Collected data:
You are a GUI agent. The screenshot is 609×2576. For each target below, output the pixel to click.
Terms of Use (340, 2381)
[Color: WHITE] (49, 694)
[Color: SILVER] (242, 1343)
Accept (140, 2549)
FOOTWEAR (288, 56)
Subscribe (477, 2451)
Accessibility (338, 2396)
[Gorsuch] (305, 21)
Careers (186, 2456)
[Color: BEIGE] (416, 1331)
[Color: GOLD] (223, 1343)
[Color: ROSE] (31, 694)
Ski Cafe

DIRECTIONS:
Wherever the word "Color" appears in the entries above, copy that line.

ANSWER FOR THE TASK:
[Color: WHITE] (49, 694)
[Color: SILVER] (242, 1343)
[Color: BEIGE] (416, 1331)
[Color: GOLD] (223, 1343)
[Color: ROSE] (31, 694)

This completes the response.